**ABOUT THIS TASK**
Please repeat the lines below, exactly and only, from the one that holds "Viewport: 503px width, 434px height." through the one that holds "The height and width of the screenshot is (711, 1260).".

**SOURCE DATA**
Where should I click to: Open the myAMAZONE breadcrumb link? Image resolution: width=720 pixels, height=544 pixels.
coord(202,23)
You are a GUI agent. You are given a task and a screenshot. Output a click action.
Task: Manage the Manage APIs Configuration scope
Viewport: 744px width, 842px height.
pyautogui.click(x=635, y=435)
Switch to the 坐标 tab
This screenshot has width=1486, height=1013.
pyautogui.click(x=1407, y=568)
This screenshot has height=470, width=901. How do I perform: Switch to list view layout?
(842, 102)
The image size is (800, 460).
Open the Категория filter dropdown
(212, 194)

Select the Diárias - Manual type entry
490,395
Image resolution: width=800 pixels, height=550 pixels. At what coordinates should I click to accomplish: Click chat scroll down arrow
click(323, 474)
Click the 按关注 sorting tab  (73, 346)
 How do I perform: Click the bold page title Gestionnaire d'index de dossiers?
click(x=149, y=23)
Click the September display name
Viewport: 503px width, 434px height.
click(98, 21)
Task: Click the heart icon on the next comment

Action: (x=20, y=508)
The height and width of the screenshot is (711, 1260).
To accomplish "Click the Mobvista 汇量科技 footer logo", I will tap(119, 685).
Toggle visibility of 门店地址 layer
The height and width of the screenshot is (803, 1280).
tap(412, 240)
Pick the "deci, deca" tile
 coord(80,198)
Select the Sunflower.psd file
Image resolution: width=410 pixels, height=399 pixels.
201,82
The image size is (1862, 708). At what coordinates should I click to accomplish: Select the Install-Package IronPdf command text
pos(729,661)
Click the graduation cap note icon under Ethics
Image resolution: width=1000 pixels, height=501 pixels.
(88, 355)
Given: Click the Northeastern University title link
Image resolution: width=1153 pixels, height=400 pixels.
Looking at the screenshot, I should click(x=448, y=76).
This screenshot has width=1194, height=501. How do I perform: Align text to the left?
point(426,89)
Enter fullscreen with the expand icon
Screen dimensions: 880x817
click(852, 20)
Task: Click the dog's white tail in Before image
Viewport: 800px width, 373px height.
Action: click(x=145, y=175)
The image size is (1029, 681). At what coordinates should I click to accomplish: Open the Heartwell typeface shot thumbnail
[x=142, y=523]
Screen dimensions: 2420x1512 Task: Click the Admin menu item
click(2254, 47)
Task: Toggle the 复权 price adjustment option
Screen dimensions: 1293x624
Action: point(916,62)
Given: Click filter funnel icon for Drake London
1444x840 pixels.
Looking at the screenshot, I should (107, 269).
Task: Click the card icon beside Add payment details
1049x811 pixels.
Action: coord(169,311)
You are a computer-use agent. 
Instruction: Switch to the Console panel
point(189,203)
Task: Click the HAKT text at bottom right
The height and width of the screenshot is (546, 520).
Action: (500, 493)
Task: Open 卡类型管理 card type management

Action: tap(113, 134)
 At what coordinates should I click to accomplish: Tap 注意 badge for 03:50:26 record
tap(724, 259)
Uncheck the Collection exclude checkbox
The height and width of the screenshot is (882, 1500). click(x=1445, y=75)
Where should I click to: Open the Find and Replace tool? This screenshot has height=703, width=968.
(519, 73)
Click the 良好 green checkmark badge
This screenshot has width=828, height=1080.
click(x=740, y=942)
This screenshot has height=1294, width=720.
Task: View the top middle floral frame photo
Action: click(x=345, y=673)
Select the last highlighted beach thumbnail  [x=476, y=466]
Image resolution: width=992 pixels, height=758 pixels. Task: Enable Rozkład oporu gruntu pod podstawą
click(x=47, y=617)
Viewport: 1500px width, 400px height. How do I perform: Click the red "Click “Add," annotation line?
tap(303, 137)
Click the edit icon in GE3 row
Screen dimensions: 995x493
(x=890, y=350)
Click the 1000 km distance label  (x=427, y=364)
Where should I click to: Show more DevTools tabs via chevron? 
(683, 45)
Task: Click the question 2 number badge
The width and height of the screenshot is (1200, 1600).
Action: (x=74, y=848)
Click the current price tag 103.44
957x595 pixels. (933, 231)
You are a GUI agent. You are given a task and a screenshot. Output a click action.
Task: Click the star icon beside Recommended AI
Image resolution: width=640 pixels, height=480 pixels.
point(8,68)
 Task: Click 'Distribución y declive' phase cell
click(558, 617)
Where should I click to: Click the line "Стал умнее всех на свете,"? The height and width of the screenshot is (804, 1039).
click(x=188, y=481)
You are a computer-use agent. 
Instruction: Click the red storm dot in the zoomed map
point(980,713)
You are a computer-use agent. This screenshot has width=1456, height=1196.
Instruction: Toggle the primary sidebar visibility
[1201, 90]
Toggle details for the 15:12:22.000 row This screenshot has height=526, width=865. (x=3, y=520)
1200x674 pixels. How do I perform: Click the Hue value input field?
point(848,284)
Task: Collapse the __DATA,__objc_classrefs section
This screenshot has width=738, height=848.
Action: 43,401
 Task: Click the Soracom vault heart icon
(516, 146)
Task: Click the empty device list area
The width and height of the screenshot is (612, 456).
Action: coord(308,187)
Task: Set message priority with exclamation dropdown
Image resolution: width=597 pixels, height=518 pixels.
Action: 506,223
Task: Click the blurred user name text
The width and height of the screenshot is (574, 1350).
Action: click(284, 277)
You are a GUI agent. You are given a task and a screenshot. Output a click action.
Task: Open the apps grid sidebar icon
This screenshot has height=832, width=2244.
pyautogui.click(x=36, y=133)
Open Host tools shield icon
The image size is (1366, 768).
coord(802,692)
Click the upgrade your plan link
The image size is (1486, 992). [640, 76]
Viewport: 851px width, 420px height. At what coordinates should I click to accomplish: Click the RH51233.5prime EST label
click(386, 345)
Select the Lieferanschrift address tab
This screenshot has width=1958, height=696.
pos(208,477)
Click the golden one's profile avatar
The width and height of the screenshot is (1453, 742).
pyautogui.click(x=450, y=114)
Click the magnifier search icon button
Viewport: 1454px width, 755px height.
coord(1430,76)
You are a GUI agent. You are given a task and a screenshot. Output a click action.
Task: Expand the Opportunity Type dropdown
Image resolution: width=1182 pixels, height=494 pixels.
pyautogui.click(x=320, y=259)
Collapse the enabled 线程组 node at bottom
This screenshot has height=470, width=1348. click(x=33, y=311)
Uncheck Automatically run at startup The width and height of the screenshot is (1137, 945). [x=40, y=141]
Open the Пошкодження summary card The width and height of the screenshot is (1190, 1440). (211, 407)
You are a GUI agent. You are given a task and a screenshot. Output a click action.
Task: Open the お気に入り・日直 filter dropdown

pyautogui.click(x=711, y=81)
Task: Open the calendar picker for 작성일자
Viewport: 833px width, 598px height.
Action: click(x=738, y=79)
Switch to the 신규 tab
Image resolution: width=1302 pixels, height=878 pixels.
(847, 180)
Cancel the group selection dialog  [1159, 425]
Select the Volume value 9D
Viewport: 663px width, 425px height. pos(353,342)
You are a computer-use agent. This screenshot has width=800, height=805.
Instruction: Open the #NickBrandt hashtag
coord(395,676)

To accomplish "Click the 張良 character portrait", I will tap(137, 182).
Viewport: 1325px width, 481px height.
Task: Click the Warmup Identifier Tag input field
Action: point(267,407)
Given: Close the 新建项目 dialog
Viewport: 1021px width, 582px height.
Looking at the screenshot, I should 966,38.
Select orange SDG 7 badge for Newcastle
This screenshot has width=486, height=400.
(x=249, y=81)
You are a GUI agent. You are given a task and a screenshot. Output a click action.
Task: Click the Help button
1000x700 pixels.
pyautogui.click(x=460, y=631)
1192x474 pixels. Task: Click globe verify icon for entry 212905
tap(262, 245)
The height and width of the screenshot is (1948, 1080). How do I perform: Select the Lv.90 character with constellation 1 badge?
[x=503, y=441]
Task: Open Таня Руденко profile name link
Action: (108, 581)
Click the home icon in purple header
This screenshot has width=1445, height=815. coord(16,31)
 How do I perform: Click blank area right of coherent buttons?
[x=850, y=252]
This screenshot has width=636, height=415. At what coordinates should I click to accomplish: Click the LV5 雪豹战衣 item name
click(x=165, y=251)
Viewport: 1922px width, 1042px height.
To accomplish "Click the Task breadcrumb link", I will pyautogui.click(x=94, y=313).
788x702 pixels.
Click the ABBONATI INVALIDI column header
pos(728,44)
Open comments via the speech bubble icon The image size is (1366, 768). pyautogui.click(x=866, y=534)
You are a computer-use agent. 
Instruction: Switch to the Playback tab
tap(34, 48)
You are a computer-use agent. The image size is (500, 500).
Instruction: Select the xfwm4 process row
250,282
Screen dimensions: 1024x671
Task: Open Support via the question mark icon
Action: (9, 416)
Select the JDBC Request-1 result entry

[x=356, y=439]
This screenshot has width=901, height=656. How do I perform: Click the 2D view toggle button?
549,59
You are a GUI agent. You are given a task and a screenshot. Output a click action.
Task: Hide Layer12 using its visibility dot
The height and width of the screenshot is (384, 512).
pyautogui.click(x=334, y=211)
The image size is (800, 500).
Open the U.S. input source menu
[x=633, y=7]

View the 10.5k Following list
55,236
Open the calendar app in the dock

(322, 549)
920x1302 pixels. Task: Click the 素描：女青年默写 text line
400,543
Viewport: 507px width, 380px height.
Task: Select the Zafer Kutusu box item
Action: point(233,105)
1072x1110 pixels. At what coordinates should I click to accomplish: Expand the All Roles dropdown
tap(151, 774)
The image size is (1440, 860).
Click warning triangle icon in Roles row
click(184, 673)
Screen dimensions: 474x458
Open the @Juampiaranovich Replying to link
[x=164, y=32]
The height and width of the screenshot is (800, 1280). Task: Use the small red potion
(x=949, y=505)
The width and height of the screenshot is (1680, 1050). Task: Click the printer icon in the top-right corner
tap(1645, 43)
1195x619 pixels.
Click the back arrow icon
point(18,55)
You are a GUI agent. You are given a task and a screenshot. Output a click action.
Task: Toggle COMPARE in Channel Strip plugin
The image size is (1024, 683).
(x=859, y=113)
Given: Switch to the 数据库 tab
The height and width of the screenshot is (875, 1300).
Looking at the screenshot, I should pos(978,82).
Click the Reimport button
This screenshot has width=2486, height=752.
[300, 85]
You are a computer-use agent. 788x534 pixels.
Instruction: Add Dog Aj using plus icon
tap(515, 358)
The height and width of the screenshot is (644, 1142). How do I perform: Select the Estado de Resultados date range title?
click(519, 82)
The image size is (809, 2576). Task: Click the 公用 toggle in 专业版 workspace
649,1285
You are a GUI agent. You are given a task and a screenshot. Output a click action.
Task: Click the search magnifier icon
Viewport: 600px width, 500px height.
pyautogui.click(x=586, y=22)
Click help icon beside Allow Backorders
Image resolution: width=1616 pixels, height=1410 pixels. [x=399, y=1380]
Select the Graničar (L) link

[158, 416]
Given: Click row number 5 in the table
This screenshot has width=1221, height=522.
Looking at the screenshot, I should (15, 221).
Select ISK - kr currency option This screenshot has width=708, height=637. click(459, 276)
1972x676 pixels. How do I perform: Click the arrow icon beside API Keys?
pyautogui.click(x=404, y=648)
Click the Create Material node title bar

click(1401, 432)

**TASK SOLUTION**
Viewport: 503px width, 434px height.
click(98, 21)
Task: Click the heart icon on the next comment

Action: (x=20, y=508)
The height and width of the screenshot is (711, 1260).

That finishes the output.